+++ TASK MATERIAL +++

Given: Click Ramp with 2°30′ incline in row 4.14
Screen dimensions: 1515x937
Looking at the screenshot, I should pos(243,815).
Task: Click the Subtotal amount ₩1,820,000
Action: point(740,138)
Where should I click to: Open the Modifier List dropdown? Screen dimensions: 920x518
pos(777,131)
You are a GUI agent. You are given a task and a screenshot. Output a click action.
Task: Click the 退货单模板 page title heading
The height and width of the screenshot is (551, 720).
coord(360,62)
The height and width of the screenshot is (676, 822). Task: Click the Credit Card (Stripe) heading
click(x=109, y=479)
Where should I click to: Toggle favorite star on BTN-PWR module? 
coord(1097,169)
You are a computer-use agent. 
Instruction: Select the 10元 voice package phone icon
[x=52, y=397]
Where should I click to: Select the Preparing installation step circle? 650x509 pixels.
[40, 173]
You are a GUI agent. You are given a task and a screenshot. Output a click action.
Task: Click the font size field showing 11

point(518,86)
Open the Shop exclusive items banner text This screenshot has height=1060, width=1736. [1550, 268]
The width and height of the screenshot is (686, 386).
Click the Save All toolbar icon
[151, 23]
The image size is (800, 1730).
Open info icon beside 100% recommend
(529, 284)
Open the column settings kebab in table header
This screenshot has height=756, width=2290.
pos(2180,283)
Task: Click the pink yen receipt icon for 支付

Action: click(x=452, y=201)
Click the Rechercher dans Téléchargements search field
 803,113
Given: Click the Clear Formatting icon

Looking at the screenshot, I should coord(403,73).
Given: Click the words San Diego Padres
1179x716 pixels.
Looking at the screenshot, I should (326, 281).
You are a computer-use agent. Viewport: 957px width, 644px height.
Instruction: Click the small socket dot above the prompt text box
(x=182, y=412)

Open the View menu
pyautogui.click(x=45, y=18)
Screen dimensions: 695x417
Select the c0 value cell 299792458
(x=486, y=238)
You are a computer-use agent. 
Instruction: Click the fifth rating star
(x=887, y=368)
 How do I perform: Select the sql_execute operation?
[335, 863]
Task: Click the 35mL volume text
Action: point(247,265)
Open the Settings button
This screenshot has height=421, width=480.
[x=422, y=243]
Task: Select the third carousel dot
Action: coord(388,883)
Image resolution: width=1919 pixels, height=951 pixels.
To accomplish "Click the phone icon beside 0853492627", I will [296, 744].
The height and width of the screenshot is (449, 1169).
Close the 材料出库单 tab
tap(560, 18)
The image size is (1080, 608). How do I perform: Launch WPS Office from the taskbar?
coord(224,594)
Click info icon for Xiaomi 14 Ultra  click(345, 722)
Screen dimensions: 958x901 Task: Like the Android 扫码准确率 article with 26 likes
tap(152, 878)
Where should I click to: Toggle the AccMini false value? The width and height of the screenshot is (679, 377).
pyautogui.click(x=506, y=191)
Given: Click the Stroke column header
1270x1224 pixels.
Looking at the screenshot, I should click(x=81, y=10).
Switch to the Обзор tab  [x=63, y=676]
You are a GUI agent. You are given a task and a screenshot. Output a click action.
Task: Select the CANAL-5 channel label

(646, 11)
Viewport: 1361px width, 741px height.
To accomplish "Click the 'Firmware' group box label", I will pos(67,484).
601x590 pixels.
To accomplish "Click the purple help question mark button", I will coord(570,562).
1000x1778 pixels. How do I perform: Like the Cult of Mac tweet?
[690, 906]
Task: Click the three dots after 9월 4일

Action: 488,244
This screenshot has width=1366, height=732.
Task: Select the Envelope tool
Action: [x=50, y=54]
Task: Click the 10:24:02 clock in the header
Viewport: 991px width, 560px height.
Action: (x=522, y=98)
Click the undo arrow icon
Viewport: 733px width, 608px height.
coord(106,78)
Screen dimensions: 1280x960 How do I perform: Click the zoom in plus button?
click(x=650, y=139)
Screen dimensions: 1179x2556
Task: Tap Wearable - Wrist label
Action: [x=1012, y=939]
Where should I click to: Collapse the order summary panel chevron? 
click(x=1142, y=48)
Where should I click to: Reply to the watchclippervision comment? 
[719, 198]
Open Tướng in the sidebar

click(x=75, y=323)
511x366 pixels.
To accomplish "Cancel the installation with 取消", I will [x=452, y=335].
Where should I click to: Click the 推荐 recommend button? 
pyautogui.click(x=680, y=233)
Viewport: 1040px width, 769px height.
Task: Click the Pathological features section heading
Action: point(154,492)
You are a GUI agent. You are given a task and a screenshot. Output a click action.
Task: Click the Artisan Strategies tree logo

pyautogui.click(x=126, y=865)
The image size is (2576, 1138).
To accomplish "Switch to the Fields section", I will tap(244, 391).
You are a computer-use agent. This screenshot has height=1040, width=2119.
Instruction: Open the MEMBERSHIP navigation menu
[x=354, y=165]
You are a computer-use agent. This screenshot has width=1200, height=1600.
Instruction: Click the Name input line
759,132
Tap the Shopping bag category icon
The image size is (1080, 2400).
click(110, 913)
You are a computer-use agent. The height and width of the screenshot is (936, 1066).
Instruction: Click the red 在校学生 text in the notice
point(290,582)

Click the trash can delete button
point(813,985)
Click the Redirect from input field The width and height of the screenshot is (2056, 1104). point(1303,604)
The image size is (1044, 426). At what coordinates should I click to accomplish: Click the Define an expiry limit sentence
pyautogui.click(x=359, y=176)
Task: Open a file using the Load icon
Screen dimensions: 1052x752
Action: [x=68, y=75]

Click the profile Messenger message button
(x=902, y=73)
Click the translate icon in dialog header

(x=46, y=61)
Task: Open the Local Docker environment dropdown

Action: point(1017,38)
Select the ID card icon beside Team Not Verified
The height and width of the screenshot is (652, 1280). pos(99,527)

+++

All entries must be given again exactly.

Given: Click Ramp with 2°30′ incline in row 4.14
Screen dimensions: 1515x937
Looking at the screenshot, I should pos(243,815).
Task: Click the Subtotal amount ₩1,820,000
Action: point(740,138)
Where should I click to: Open the Modifier List dropdown? Screen dimensions: 920x518
pos(777,131)
You are a GUI agent. You are given a task and a screenshot. Output a click action.
Task: Click the 退货单模板 page title heading
The height and width of the screenshot is (551, 720).
coord(360,62)
The height and width of the screenshot is (676, 822). Task: Click the Credit Card (Stripe) heading
click(x=109, y=479)
Where should I click to: Toggle favorite star on BTN-PWR module? 
coord(1097,169)
You are a computer-use agent. 
Instruction: Select the 10元 voice package phone icon
[x=52, y=397]
Where should I click to: Select the Preparing installation step circle? 650x509 pixels.
[40, 173]
You are a GUI agent. You are given a task and a screenshot. Output a click action.
Task: Click the font size field showing 11

point(518,86)
Open the Shop exclusive items banner text This screenshot has height=1060, width=1736. [1550, 268]
The width and height of the screenshot is (686, 386).
Click the Save All toolbar icon
[151, 23]
The image size is (800, 1730).
Open info icon beside 100% recommend
(529, 284)
Open the column settings kebab in table header
This screenshot has height=756, width=2290.
pos(2180,283)
Task: Click the pink yen receipt icon for 支付

Action: click(x=452, y=201)
Click the Rechercher dans Téléchargements search field
 803,113
Given: Click the Clear Formatting icon

Looking at the screenshot, I should coord(403,73).
Given: Click the words San Diego Padres
1179x716 pixels.
Looking at the screenshot, I should (326, 281).
You are a computer-use agent. Viewport: 957px width, 644px height.
Instruction: Click the small socket dot above the prompt text box
(x=182, y=412)

Open the View menu
pyautogui.click(x=45, y=18)
Screen dimensions: 695x417
Select the c0 value cell 299792458
(x=486, y=238)
You are a computer-use agent. 
Instruction: Click the fifth rating star
(x=887, y=368)
 How do I perform: Select the sql_execute operation?
[335, 863]
Task: Click the 35mL volume text
Action: point(247,265)
Open the Settings button
This screenshot has height=421, width=480.
[x=422, y=243]
Task: Select the third carousel dot
Action: coord(388,883)
Image resolution: width=1919 pixels, height=951 pixels.
To accomplish "Click the phone icon beside 0853492627", I will [296, 744].
The height and width of the screenshot is (449, 1169).
Close the 材料出库单 tab
tap(560, 18)
The image size is (1080, 608). How do I perform: Launch WPS Office from the taskbar?
coord(224,594)
Click info icon for Xiaomi 14 Ultra  click(345, 722)
Screen dimensions: 958x901 Task: Like the Android 扫码准确率 article with 26 likes
tap(152, 878)
Where should I click to: Toggle the AccMini false value? The width and height of the screenshot is (679, 377).
pyautogui.click(x=506, y=191)
Given: Click the Stroke column header
1270x1224 pixels.
Looking at the screenshot, I should click(x=81, y=10).
Switch to the Обзор tab  [x=63, y=676]
You are a GUI agent. You are given a task and a screenshot. Output a click action.
Task: Select the CANAL-5 channel label

(646, 11)
Viewport: 1361px width, 741px height.
To accomplish "Click the 'Firmware' group box label", I will pos(67,484).
601x590 pixels.
To accomplish "Click the purple help question mark button", I will coord(570,562).
1000x1778 pixels. How do I perform: Like the Cult of Mac tweet?
[690, 906]
Task: Click the three dots after 9월 4일

Action: 488,244
This screenshot has width=1366, height=732.
Task: Select the Envelope tool
Action: [x=50, y=54]
Task: Click the 10:24:02 clock in the header
Viewport: 991px width, 560px height.
Action: (x=522, y=98)
Click the undo arrow icon
Viewport: 733px width, 608px height.
coord(106,78)
Screen dimensions: 1280x960 How do I perform: Click the zoom in plus button?
click(x=650, y=139)
Screen dimensions: 1179x2556
Task: Tap Wearable - Wrist label
Action: [x=1012, y=939]
Where should I click to: Collapse the order summary panel chevron? 
click(x=1142, y=48)
Where should I click to: Reply to the watchclippervision comment? 
[719, 198]
Open Tướng in the sidebar

click(x=75, y=323)
511x366 pixels.
To accomplish "Cancel the installation with 取消", I will [x=452, y=335].
Where should I click to: Click the 推荐 recommend button? 
pyautogui.click(x=680, y=233)
Viewport: 1040px width, 769px height.
Task: Click the Pathological features section heading
Action: point(154,492)
You are a GUI agent. You are given a task and a screenshot. Output a click action.
Task: Click the Artisan Strategies tree logo

pyautogui.click(x=126, y=865)
The image size is (2576, 1138).
To accomplish "Switch to the Fields section", I will tap(244, 391).
You are a computer-use agent. This screenshot has height=1040, width=2119.
Instruction: Open the MEMBERSHIP navigation menu
[x=354, y=165]
You are a computer-use agent. This screenshot has width=1200, height=1600.
Instruction: Click the Name input line
759,132
Tap the Shopping bag category icon
The image size is (1080, 2400).
click(110, 913)
You are a computer-use agent. The height and width of the screenshot is (936, 1066).
Instruction: Click the red 在校学生 text in the notice
point(290,582)

Click the trash can delete button
point(813,985)
Click the Redirect from input field The width and height of the screenshot is (2056, 1104). point(1303,604)
The image size is (1044, 426). At what coordinates should I click to accomplish: Click the Define an expiry limit sentence
pyautogui.click(x=359, y=176)
Task: Open a file using the Load icon
Screen dimensions: 1052x752
Action: [x=68, y=75]

Click the profile Messenger message button
(x=902, y=73)
Click the translate icon in dialog header

(x=46, y=61)
Task: Open the Local Docker environment dropdown

Action: point(1017,38)
Select the ID card icon beside Team Not Verified
The height and width of the screenshot is (652, 1280). pos(99,527)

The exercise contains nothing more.